**Challenge:** Quote these lines of data back word for word, every one of them.

**Excerpt from a dataset:**
'''

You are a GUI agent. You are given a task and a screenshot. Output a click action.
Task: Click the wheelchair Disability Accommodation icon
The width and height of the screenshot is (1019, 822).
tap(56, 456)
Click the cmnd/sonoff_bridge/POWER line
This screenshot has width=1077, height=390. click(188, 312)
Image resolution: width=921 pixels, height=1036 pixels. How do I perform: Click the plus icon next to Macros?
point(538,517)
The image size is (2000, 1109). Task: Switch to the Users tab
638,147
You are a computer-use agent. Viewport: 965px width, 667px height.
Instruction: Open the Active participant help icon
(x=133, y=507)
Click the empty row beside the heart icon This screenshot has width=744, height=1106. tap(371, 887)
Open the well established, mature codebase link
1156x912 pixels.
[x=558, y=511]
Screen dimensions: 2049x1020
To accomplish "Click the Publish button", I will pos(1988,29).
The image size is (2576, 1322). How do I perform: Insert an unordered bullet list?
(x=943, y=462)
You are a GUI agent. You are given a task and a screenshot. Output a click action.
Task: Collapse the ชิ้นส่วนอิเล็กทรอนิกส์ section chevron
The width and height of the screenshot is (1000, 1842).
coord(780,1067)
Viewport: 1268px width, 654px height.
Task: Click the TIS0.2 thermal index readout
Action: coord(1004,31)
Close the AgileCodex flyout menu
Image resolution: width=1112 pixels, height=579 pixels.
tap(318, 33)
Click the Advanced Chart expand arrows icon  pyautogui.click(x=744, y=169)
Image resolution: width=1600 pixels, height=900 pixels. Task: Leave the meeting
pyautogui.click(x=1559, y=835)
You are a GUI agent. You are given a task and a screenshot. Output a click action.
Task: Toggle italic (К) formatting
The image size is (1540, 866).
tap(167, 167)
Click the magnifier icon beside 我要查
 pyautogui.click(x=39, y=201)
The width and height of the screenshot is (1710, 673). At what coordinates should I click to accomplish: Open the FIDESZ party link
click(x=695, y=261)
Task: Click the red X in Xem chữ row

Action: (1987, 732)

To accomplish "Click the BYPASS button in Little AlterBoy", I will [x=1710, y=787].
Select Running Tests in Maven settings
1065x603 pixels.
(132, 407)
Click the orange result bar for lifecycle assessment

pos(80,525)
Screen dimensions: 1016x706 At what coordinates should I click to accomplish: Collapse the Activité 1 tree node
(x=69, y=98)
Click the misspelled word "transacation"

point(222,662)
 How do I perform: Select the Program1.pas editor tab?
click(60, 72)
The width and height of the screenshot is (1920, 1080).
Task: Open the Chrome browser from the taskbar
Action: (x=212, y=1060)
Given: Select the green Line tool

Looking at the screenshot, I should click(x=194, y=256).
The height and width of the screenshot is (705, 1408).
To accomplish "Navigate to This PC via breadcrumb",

'''

**Result of this task:**
You are a GUI agent. You are given a task and a screenshot. Output a click action.
Task: Click the wheelchair Disability Accommodation icon
The width and height of the screenshot is (1019, 822).
tap(56, 456)
Click the cmnd/sonoff_bridge/POWER line
This screenshot has width=1077, height=390. click(188, 312)
Image resolution: width=921 pixels, height=1036 pixels. How do I perform: Click the plus icon next to Macros?
point(538,517)
The image size is (2000, 1109). Task: Switch to the Users tab
638,147
You are a computer-use agent. Viewport: 965px width, 667px height.
Instruction: Open the Active participant help icon
(x=133, y=507)
Click the empty row beside the heart icon This screenshot has width=744, height=1106. tap(371, 887)
Open the well established, mature codebase link
1156x912 pixels.
[x=558, y=511]
Screen dimensions: 2049x1020
To accomplish "Click the Publish button", I will pos(1988,29).
The image size is (2576, 1322). How do I perform: Insert an unordered bullet list?
(x=943, y=462)
You are a GUI agent. You are given a task and a screenshot. Output a click action.
Task: Collapse the ชิ้นส่วนอิเล็กทรอนิกส์ section chevron
The width and height of the screenshot is (1000, 1842).
coord(780,1067)
Viewport: 1268px width, 654px height.
Task: Click the TIS0.2 thermal index readout
Action: coord(1004,31)
Close the AgileCodex flyout menu
Image resolution: width=1112 pixels, height=579 pixels.
tap(318, 33)
Click the Advanced Chart expand arrows icon  pyautogui.click(x=744, y=169)
Image resolution: width=1600 pixels, height=900 pixels. Task: Leave the meeting
pyautogui.click(x=1559, y=835)
You are a GUI agent. You are given a task and a screenshot. Output a click action.
Task: Toggle italic (К) formatting
The image size is (1540, 866).
tap(167, 167)
Click the magnifier icon beside 我要查
 pyautogui.click(x=39, y=201)
The width and height of the screenshot is (1710, 673). At what coordinates should I click to accomplish: Open the FIDESZ party link
click(x=695, y=261)
Task: Click the red X in Xem chữ row

Action: (1987, 732)

To accomplish "Click the BYPASS button in Little AlterBoy", I will [x=1710, y=787].
Select Running Tests in Maven settings
1065x603 pixels.
(132, 407)
Click the orange result bar for lifecycle assessment

pos(80,525)
Screen dimensions: 1016x706 At what coordinates should I click to accomplish: Collapse the Activité 1 tree node
(x=69, y=98)
Click the misspelled word "transacation"

point(222,662)
 How do I perform: Select the Program1.pas editor tab?
click(60, 72)
The width and height of the screenshot is (1920, 1080).
Task: Open the Chrome browser from the taskbar
Action: (x=212, y=1060)
Given: Select the green Line tool

Looking at the screenshot, I should click(x=194, y=256).
The height and width of the screenshot is (705, 1408).
To accomplish "Navigate to This PC via breadcrumb",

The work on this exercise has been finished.